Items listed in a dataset
---------------

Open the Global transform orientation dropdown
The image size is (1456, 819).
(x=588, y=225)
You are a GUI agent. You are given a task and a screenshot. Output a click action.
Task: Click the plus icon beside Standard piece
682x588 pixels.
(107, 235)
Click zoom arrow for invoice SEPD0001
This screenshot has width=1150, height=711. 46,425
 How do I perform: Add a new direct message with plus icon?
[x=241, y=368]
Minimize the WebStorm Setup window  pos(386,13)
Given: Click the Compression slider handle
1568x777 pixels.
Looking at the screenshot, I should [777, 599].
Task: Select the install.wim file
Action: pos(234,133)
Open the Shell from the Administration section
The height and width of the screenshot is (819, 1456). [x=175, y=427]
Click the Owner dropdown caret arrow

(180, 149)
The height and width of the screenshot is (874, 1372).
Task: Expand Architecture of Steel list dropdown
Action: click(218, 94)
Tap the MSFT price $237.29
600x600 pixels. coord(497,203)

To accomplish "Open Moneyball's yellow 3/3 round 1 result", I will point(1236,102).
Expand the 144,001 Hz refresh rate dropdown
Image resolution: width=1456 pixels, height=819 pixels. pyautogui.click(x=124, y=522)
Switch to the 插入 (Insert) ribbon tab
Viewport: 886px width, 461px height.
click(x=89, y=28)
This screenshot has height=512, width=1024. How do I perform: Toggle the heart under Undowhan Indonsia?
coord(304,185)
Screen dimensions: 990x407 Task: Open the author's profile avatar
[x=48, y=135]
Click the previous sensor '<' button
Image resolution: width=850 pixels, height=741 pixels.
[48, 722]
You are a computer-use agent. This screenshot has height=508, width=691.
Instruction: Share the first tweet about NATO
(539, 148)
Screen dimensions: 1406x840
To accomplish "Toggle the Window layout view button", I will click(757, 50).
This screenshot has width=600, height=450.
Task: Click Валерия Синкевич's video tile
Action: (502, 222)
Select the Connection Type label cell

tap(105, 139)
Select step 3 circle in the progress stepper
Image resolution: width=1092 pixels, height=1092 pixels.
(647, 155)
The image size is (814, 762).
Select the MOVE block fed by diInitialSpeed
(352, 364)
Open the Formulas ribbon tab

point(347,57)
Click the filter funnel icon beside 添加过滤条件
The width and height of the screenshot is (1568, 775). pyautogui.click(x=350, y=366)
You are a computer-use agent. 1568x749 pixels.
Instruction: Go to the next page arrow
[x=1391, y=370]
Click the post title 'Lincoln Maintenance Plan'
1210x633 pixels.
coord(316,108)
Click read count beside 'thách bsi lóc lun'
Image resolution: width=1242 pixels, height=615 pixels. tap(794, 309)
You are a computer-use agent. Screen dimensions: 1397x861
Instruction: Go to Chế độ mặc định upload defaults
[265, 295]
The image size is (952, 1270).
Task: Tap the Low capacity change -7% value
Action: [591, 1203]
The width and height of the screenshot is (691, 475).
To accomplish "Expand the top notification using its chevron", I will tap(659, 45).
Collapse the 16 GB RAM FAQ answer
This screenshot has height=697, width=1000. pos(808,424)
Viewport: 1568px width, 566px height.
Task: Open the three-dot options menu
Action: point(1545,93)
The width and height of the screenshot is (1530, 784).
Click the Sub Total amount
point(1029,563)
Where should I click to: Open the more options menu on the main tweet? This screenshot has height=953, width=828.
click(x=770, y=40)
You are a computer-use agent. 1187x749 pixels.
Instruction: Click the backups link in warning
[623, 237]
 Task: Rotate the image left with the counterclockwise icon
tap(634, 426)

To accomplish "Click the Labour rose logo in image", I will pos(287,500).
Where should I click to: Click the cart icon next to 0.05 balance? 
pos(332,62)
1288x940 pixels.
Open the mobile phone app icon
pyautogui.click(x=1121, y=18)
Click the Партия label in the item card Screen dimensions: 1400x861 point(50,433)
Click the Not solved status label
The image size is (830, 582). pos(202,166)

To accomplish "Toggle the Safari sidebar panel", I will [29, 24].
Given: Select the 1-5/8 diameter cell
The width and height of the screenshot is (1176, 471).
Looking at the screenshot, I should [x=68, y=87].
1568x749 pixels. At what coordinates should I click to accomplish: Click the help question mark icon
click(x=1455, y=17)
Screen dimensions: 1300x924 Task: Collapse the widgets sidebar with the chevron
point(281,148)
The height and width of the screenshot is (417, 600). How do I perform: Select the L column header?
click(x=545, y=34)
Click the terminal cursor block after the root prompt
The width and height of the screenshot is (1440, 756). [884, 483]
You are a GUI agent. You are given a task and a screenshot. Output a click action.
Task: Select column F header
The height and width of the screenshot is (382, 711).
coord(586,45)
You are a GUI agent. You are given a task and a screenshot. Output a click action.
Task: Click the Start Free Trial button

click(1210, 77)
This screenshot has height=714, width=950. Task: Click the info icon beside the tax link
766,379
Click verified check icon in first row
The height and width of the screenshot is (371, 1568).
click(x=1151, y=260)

---------------

Render every entry above as a numbered list, leaving out blank lines.

1. Open the Global transform orientation dropdown
2. The image size is (1456, 819).
3. (x=588, y=225)
4. You are a GUI agent. You are given a task and a screenshot. Output a click action.
5. Task: Click the plus icon beside Standard piece
6. 682x588 pixels.
7. (107, 235)
8. Click zoom arrow for invoice SEPD0001
9. This screenshot has width=1150, height=711. 46,425
10.  How do I perform: Add a new direct message with plus icon?
11. [x=241, y=368]
12. Minimize the WebStorm Setup window  pos(386,13)
13. Given: Click the Compression slider handle
14. 1568x777 pixels.
15. Looking at the screenshot, I should [777, 599].
16. Task: Select the install.wim file
17. Action: pos(234,133)
18. Open the Shell from the Administration section
19. The height and width of the screenshot is (819, 1456). [x=175, y=427]
20. Click the Owner dropdown caret arrow
21. (180, 149)
22. The height and width of the screenshot is (874, 1372).
23. Task: Expand Architecture of Steel list dropdown
24. Action: click(218, 94)
25. Tap the MSFT price $237.29
26. 600x600 pixels. coord(497,203)
27. To accomplish "Open Moneyball's yellow 3/3 round 1 result", I will point(1236,102).
28. Expand the 144,001 Hz refresh rate dropdown
29. Image resolution: width=1456 pixels, height=819 pixels. pyautogui.click(x=124, y=522)
30. Switch to the 插入 (Insert) ribbon tab
31. Viewport: 886px width, 461px height.
32. click(x=89, y=28)
33. This screenshot has height=512, width=1024. How do I perform: Toggle the heart under Undowhan Indonsia?
34. coord(304,185)
35. Screen dimensions: 990x407 Task: Open the author's profile avatar
36. [x=48, y=135]
37. Click the previous sensor '<' button
38. Image resolution: width=850 pixels, height=741 pixels.
39. [48, 722]
40. You are a computer-use agent. This screenshot has height=508, width=691.
41. Instruction: Share the first tweet about NATO
42. (539, 148)
43. Screen dimensions: 1406x840
44. To accomplish "Toggle the Window layout view button", I will click(757, 50).
45. This screenshot has width=600, height=450.
46. Task: Click Валерия Синкевич's video tile
47. Action: (502, 222)
48. Select the Connection Type label cell
49. tap(105, 139)
50. Select step 3 circle in the progress stepper
51. Image resolution: width=1092 pixels, height=1092 pixels.
52. (647, 155)
53. The image size is (814, 762).
54. Select the MOVE block fed by diInitialSpeed
55. (352, 364)
56. Open the Formulas ribbon tab
57. point(347,57)
58. Click the filter funnel icon beside 添加过滤条件
59. The width and height of the screenshot is (1568, 775). pyautogui.click(x=350, y=366)
60. You are a computer-use agent. 1568x749 pixels.
61. Instruction: Go to the next page arrow
62. [x=1391, y=370]
63. Click the post title 'Lincoln Maintenance Plan'
64. 1210x633 pixels.
65. coord(316,108)
66. Click read count beside 'thách bsi lóc lun'
67. Image resolution: width=1242 pixels, height=615 pixels. tap(794, 309)
68. You are a computer-use agent. Screen dimensions: 1397x861
69. Instruction: Go to Chế độ mặc định upload defaults
70. [265, 295]
71. The image size is (952, 1270).
72. Task: Tap the Low capacity change -7% value
73. Action: [591, 1203]
74. The width and height of the screenshot is (691, 475).
75. To accomplish "Expand the top notification using its chevron", I will tap(659, 45).
76. Collapse the 16 GB RAM FAQ answer
77. This screenshot has height=697, width=1000. pos(808,424)
78. Viewport: 1568px width, 566px height.
79. Task: Open the three-dot options menu
80. Action: point(1545,93)
81. The width and height of the screenshot is (1530, 784).
82. Click the Sub Total amount
83. point(1029,563)
84. Where should I click to: Open the more options menu on the main tweet? This screenshot has height=953, width=828.
85. click(x=770, y=40)
86. You are a computer-use agent. 1187x749 pixels.
87. Instruction: Click the backups link in warning
88. [623, 237]
89.  Task: Rotate the image left with the counterclockwise icon
90. tap(634, 426)
91. To accomplish "Click the Labour rose logo in image", I will pos(287,500).
92. Where should I click to: Click the cart icon next to 0.05 balance? 
93. pos(332,62)
94. 1288x940 pixels.
95. Open the mobile phone app icon
96. pyautogui.click(x=1121, y=18)
97. Click the Партия label in the item card Screen dimensions: 1400x861 point(50,433)
98. Click the Not solved status label
99. The image size is (830, 582). pos(202,166)
100. To accomplish "Toggle the Safari sidebar panel", I will [29, 24].
101. Given: Select the 1-5/8 diameter cell
102. The width and height of the screenshot is (1176, 471).
103. Looking at the screenshot, I should [x=68, y=87].
104. 1568x749 pixels. At what coordinates should I click to accomplish: Click the help question mark icon
105. click(x=1455, y=17)
106. Screen dimensions: 1300x924 Task: Collapse the widgets sidebar with the chevron
107. point(281,148)
108. The height and width of the screenshot is (417, 600). How do I perform: Select the L column header?
109. click(x=545, y=34)
110. Click the terminal cursor block after the root prompt
111. The width and height of the screenshot is (1440, 756). [884, 483]
112. You are a GUI agent. You are given a task and a screenshot. Output a click action.
113. Task: Select column F header
114. The height and width of the screenshot is (382, 711).
115. coord(586,45)
116. You are a GUI agent. You are given a task and a screenshot. Output a click action.
117. Task: Click the Start Free Trial button
118. click(1210, 77)
119. This screenshot has height=714, width=950. Task: Click the info icon beside the tax link
120. 766,379
121. Click verified check icon in first row
122. The height and width of the screenshot is (371, 1568).
123. click(x=1151, y=260)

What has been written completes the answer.